Thanks to foreign investment, local governments are primarily committed to attracting investments, low labor costs and other local factors. They were then combined with technical euphoria, especially digital technology. The belief was that every company should leak from the technology to digitize information as demand and future are unlimited. This preceded all information, films, news and any other information that could be digitized. Thus, the creation of plants forming part of the production chain by world producers was considered profitable. As Asian countries have the lowest production cost, companies that are competitive will want to be competitive. This creates the basis of industrial relations in the host countries.
The presence of foreign producers coincides with the export-oriented policy supported by the host governments, as it was considered by foreigners to help locally sourcing and updating local actors. Thus many local companies have been established and involved in this production chain. To further increase competitiveness, government concessions were issued to local companies, but they cooperated with qualified foreign partners. Many of the concessions have been outsourced to foreign companies and local players who are less able to blame are simply secondary producers or purely low-cost sponsors for flagship companies. Thus, the new concern of "industrialization of technology", which has become very obvious and intensified in the recent global economic downturn. As the investor, Warren Buffett, said, "When the water flow retreats, the sluts are described."
Another concern with local manufacturers is now protecting foreign manufacturers.

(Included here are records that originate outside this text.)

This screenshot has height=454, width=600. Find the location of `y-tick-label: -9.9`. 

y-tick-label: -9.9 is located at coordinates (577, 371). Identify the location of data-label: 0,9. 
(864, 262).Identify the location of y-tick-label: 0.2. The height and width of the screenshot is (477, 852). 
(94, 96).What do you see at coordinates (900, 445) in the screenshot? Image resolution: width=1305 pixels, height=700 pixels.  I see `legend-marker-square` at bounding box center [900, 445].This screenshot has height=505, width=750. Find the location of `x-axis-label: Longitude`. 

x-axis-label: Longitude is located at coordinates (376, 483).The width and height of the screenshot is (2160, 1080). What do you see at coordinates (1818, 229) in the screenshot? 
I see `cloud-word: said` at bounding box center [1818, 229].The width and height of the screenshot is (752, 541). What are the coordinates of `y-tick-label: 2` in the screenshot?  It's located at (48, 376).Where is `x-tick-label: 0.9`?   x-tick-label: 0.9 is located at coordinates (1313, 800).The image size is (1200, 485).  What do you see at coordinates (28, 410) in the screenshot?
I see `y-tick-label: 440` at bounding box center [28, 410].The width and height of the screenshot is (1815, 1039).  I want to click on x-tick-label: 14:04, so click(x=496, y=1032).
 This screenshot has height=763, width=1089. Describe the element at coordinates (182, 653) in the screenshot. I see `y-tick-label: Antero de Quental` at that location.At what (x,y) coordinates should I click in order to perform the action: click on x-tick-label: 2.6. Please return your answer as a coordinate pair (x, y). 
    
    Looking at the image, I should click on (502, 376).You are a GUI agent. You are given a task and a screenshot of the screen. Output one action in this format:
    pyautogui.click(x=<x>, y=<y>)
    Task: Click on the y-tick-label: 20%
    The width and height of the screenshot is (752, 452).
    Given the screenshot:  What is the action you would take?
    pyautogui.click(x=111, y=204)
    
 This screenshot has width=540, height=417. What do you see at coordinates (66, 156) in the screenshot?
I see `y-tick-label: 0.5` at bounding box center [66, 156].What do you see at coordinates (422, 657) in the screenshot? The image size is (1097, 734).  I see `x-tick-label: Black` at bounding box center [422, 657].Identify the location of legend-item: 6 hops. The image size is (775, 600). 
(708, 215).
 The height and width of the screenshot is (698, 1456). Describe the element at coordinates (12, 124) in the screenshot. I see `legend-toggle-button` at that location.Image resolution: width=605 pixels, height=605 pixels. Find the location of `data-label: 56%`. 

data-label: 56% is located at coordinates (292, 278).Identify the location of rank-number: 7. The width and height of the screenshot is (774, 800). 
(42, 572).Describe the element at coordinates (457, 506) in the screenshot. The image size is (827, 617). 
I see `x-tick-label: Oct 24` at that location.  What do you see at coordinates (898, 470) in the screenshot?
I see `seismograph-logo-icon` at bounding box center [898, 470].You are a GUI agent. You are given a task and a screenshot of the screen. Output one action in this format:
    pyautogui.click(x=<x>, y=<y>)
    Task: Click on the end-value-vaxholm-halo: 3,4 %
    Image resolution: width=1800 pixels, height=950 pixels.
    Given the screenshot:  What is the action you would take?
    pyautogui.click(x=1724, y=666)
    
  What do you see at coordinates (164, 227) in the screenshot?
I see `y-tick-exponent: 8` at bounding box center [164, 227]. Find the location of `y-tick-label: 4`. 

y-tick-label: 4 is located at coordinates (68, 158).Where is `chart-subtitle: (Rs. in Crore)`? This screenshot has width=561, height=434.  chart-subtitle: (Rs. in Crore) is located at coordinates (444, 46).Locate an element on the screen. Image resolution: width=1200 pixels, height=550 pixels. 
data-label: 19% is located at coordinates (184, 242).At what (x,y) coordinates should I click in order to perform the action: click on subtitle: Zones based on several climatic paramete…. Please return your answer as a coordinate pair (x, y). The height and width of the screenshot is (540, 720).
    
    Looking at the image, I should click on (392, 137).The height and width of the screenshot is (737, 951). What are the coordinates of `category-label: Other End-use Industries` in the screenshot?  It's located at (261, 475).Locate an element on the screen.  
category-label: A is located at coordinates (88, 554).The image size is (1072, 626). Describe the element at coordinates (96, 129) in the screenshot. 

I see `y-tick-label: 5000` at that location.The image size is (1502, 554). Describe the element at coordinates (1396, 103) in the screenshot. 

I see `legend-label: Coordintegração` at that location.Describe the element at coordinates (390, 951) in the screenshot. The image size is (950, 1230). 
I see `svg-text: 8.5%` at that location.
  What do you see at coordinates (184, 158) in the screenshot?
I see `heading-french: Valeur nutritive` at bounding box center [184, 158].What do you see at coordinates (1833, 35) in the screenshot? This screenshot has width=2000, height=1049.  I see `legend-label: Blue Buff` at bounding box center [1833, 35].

China Since 2003, the world has developed as a magnet with India as the two most attractive, low-cost destinations in the world economy. Setting up industrial real estate in Dalian, Shenzhen, Kuantong, Shanghai and others is crowded with foreign investors because of the mass market, cheap and most important relationships. However, the Yuan Vs USD exchange rate resulted in instability and trade surpluses; The US may restrict trade with China. Low-quality control of toys, pet food, etc. He recently recalled the race, disassociated foreigners or, in the best case, China's investment. For these reasons, many manufacturers continue to remain in other Asian countries or partially establish their products in China, but continue to maintain a technology and development or high-level chain in South East Asia. The latter reason is that inventors and flagship companies are the main concern of the lack of intellectual property rights in China, resulting in many safeguards.
So the issue now is the current trend in production growth to be sustainable? This is very concerned about the recent developments; the slowdown in the United States and the developed European countries, the emergence of other competitive countries such as Russia, Brazil, Vietnam and Cambodia. As these countries could offer low-cost production, high-quality workforce, agglomeration benefits (a large number of actors, such as Intel, Motorola and Samsung in these countries), the challenge of Asian tigers (or kittens) than robustness of growth is not wonderful than decades ago) is huge.